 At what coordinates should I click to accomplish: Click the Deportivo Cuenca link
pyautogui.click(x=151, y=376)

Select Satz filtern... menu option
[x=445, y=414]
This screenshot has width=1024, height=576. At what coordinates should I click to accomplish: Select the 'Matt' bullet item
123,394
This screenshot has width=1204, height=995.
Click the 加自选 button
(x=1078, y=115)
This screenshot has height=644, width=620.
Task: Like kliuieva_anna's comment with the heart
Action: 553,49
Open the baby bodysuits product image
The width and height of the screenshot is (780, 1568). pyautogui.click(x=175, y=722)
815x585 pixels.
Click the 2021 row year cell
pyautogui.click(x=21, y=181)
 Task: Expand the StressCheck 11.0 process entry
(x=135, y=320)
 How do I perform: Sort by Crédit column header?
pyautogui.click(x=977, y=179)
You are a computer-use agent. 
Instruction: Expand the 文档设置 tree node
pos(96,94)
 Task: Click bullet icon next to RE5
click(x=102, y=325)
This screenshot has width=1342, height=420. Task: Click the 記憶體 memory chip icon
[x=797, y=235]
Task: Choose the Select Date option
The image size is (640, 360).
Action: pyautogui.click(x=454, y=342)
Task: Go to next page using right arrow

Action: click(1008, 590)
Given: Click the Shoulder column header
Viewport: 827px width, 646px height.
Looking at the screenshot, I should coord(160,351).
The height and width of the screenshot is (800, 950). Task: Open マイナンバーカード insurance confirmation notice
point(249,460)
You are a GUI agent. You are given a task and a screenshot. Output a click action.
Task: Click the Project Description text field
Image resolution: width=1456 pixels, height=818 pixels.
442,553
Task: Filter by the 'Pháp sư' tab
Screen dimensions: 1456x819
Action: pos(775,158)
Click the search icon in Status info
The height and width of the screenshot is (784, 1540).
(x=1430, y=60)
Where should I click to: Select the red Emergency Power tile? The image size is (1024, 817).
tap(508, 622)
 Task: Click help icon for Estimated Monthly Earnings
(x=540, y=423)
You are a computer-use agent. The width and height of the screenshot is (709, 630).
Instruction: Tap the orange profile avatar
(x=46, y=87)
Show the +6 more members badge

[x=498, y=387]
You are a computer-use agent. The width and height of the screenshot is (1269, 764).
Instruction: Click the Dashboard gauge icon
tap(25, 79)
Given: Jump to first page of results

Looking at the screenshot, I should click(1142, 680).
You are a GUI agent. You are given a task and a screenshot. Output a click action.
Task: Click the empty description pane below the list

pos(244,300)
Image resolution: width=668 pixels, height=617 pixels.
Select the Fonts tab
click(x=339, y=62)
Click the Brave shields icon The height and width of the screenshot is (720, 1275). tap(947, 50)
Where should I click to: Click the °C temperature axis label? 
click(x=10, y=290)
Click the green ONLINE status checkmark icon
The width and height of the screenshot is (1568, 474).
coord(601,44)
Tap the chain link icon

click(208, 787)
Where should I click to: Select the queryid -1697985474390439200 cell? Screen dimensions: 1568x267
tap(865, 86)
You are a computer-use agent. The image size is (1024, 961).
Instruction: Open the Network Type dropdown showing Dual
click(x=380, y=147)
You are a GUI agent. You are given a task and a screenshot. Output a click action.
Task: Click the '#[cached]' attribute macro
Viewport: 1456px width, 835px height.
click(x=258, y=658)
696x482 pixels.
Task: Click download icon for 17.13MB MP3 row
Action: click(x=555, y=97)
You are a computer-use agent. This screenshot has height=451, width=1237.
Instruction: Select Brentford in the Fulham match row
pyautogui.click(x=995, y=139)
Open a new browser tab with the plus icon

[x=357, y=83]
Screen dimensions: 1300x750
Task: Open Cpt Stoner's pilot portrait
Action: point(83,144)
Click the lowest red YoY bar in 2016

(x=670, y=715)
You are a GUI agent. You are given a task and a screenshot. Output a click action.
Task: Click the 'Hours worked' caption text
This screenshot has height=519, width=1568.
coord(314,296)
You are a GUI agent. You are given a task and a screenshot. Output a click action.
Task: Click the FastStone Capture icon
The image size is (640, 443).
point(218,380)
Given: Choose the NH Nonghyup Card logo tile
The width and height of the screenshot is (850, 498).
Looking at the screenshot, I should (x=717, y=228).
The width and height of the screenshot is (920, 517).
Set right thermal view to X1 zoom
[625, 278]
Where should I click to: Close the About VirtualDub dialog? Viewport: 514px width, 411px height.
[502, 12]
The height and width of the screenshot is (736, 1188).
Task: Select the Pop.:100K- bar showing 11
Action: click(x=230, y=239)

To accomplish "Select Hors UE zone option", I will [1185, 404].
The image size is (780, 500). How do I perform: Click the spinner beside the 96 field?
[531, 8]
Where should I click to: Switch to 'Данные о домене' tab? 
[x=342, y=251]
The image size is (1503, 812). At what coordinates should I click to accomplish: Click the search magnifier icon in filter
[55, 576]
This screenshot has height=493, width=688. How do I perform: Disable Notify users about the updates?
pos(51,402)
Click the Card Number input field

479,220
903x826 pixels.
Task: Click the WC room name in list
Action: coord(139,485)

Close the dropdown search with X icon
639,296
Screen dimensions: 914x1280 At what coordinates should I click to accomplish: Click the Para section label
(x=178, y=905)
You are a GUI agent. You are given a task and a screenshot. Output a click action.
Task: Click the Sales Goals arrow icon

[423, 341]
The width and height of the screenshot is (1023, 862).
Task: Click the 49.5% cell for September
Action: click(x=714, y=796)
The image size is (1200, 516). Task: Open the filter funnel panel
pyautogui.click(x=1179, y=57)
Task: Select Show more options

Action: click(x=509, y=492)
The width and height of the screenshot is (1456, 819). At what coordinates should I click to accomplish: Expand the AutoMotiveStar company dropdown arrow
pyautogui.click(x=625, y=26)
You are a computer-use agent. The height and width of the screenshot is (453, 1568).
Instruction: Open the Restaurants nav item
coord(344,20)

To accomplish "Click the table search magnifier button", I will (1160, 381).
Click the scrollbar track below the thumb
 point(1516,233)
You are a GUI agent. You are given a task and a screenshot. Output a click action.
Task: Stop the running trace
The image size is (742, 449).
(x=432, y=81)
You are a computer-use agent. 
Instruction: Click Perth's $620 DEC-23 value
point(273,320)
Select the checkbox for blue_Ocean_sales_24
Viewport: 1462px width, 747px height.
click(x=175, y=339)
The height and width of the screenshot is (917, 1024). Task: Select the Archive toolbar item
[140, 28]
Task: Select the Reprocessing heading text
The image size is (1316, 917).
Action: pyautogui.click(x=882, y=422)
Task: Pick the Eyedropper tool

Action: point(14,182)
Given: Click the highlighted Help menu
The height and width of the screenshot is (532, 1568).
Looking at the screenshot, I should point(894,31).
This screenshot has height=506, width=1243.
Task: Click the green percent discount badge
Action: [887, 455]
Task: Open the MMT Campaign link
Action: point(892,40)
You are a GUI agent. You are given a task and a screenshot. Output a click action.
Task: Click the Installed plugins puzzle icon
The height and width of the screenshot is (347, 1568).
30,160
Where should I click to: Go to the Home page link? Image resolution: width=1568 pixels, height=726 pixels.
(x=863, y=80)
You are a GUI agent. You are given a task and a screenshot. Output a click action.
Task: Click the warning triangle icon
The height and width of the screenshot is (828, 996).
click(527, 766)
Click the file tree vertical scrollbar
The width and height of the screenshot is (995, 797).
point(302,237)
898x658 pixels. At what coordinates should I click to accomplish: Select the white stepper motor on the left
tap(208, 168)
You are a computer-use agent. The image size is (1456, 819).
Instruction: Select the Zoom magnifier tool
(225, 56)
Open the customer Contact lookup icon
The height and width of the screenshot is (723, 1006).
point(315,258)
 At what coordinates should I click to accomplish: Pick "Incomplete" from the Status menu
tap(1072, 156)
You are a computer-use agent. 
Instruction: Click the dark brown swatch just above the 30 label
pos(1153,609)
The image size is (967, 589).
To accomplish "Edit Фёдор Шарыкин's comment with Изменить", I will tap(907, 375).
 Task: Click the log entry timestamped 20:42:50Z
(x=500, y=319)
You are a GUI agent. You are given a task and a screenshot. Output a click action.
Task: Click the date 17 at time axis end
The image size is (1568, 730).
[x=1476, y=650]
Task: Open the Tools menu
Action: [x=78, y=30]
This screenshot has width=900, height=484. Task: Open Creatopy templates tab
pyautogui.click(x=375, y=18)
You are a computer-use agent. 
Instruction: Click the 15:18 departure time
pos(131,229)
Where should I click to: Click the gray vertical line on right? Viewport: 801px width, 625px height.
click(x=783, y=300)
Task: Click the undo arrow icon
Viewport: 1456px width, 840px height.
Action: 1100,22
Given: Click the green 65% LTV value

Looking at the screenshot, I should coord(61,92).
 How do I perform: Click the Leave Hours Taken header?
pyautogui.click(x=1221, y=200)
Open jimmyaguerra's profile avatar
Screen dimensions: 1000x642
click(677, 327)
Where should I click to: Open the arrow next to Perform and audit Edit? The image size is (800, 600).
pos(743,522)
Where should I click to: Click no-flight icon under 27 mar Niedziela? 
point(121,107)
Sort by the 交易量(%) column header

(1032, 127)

Assignment -
What is asked for is an exact copy of the lines above from the one containing "Select Satz filtern... menu option" through the one containing "This screenshot has width=1204, height=995.", and only those.

Result for this task -
Select Satz filtern... menu option
[x=445, y=414]
This screenshot has width=1024, height=576. At what coordinates should I click to accomplish: Select the 'Matt' bullet item
123,394
This screenshot has width=1204, height=995.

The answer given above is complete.